This morning, Sangoma announced it would acquire Digium, which the former described as the creator of Asterisk, the most widely used open source communication software in the world, along with Sangoma’s FreePBX.
“Sangoma and Digium have a long history of working together, while also competing in the marketplace, and have gotten to know each other very well over the years. Our relationship and mutual respect allows us both to know that the strategic fit between the two businesses really is excellent,” Sangoma CEO Bill Wignall said. “This transaction will add very meaningful sales, create market leadership in our segment, increase recurring revenue materially and allow us to nicely leverage our complementary businesses.
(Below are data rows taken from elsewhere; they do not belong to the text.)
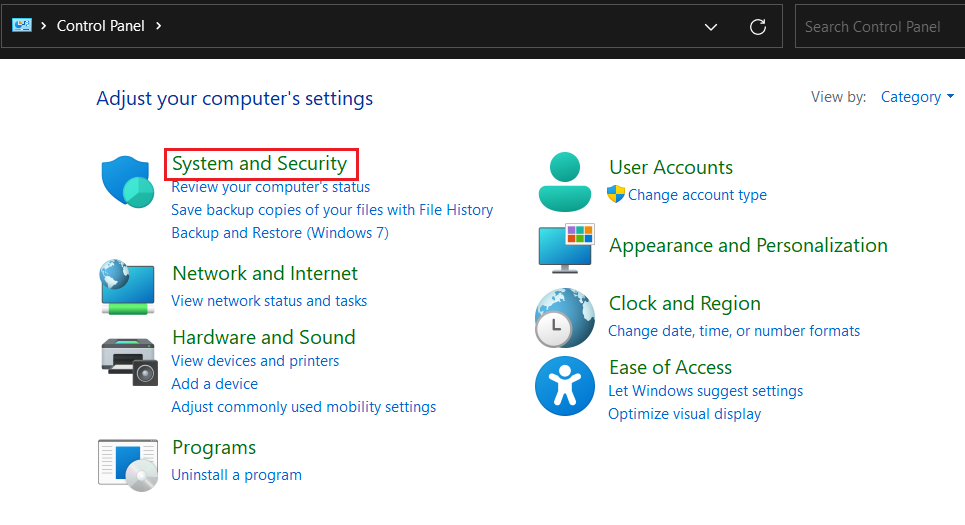Viewport: 965px width, 525px height.
Task: Click Backup and Restore (Windows 7)
Action: pyautogui.click(x=280, y=233)

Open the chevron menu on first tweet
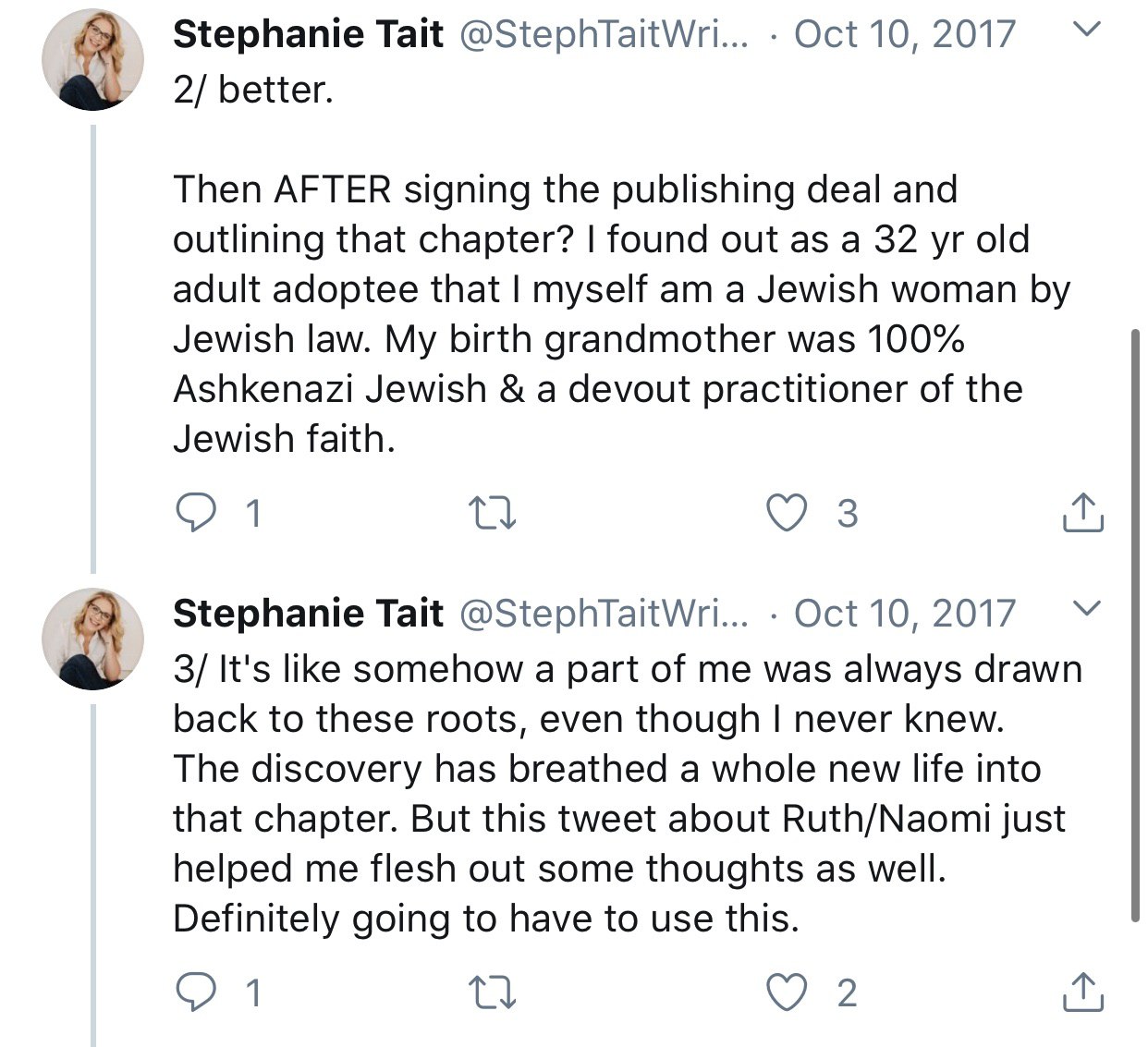click(1089, 30)
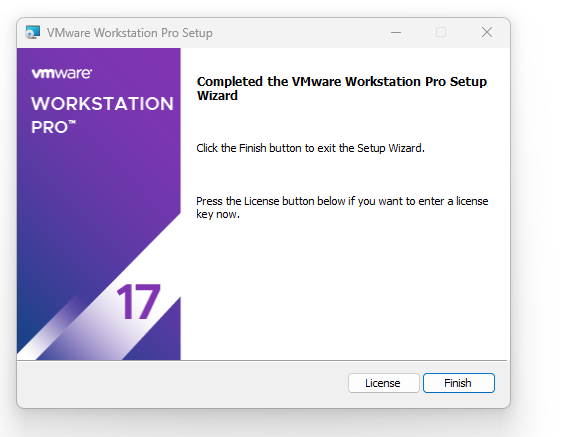The height and width of the screenshot is (437, 563).
Task: Click the installer icon in title bar
Action: point(33,33)
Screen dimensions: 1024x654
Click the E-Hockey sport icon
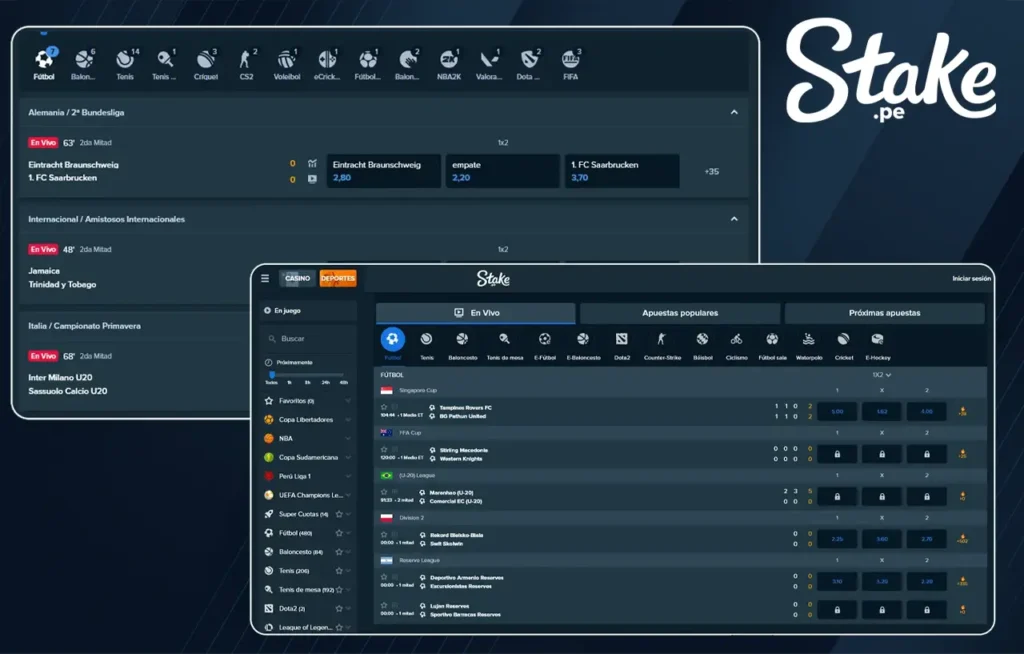point(877,340)
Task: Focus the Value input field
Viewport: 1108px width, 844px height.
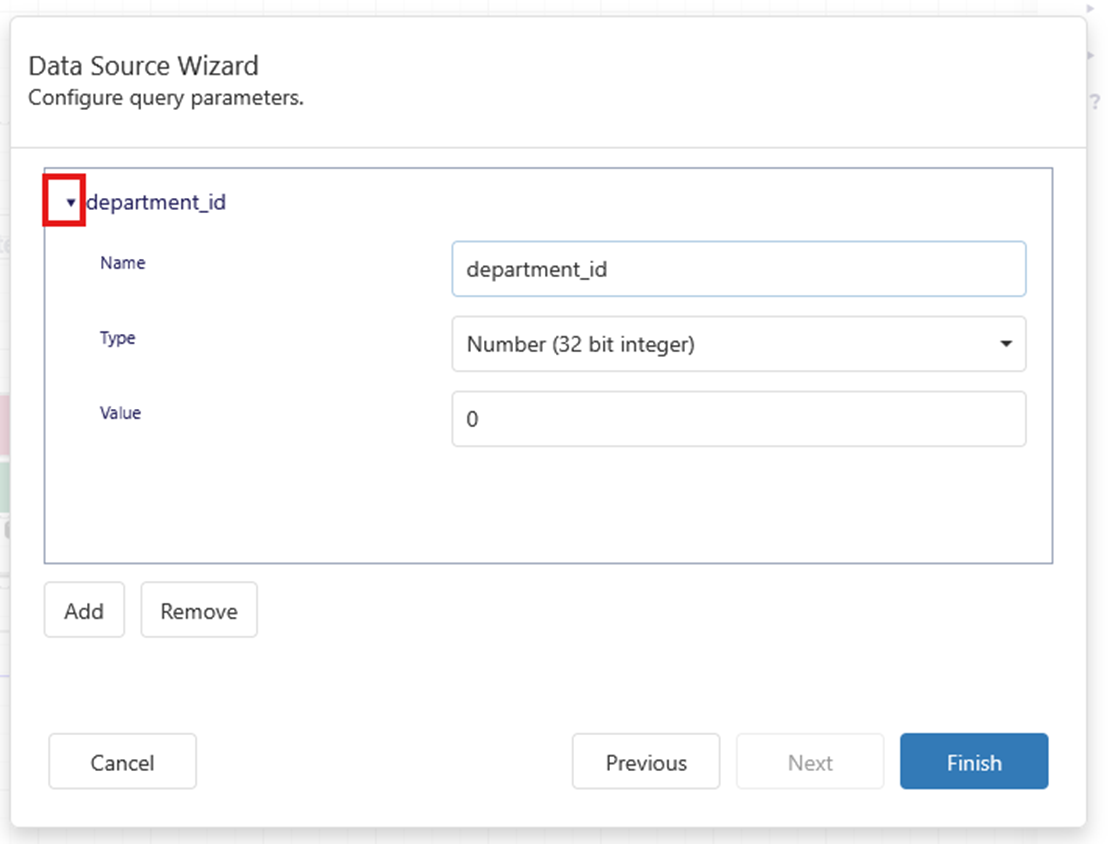Action: pyautogui.click(x=738, y=419)
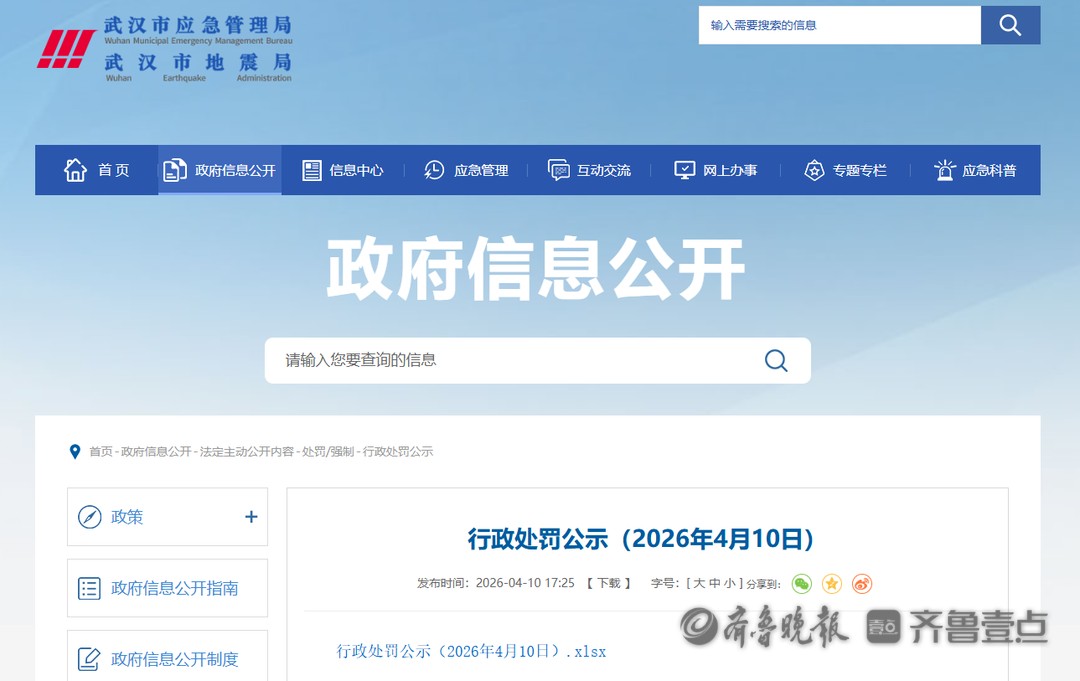Select 网上办事 in the navigation bar
Viewport: 1080px width, 681px height.
(716, 170)
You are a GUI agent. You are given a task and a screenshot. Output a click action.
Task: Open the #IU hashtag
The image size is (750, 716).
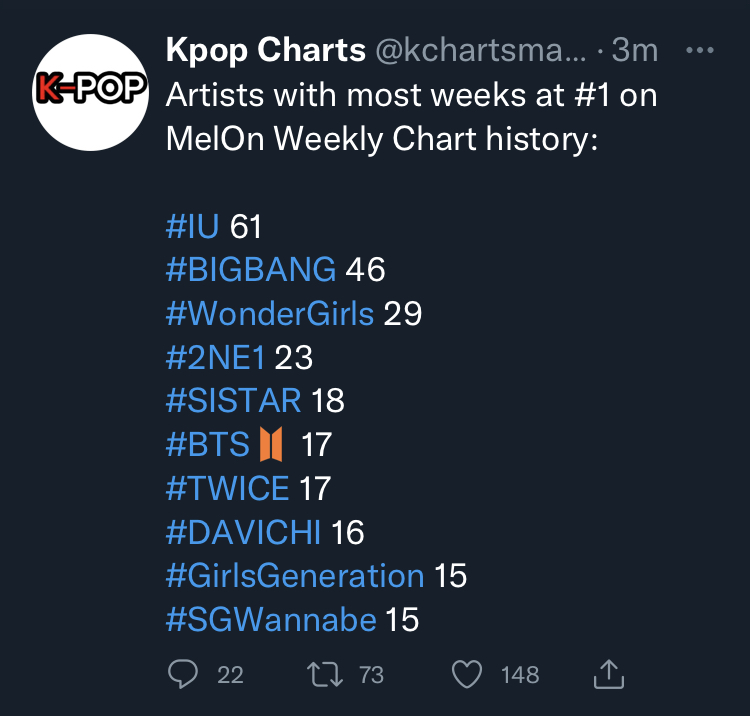(x=192, y=226)
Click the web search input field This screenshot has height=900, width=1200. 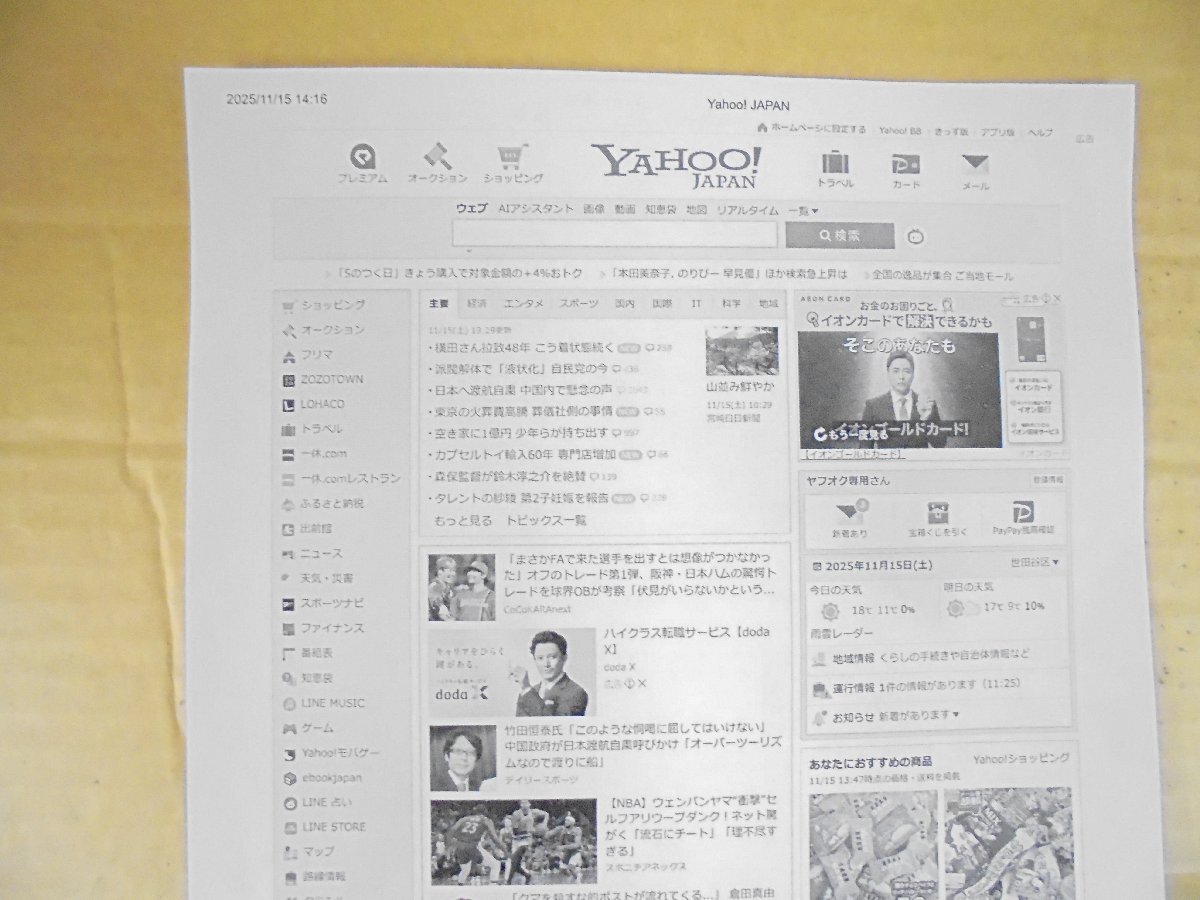(614, 235)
During a time of industry consolidation, this transformative merger is another bold step for us in implementing our strategy to scale up and increase shareholder value, by augmenting our organic growth with complementary M&A opportunities. To the new staff that will be joining us, I’d like to welcome you to the growing Sangoma family. To our Digium customers and partners around the globe, I’d like to assure you that everyone at Sangoma remains committed to you, to the Digium products you rely upon, and to further contributing to your success. And of course, to the Asterisk community, I would like to reassure you that Sangoma recognizes the value of Asterisk and is committed to keeping it open source. We will continue to invest in its development and to seek input from the broad base of developers that has led to its outstanding success.”
Leung says this development moves Sangoma into the big leagues.
“In our opinion, the key benefit of this acquisition will be that of scale,” the analyst says. “On a consolidated basis, we believe the company and its 300+ employees and strong distribution network will be better positioned to address a larger global customer base, with a full product suite (albeit with some overlap).”
In a research update to clients today, Leung maintained his “Buy” rating, but raised his one-year price target on Sangoma from $2.15 to $2.25, implying a return of 80 per cent at the time of publication.
Leung thinks STC will generate EBITDA of $6.3-million on revenue of $57.3-million in fiscal 2018. He expects those numbers will improve to EBITDA of $9.7-million on a topline of $100.2-million the following year.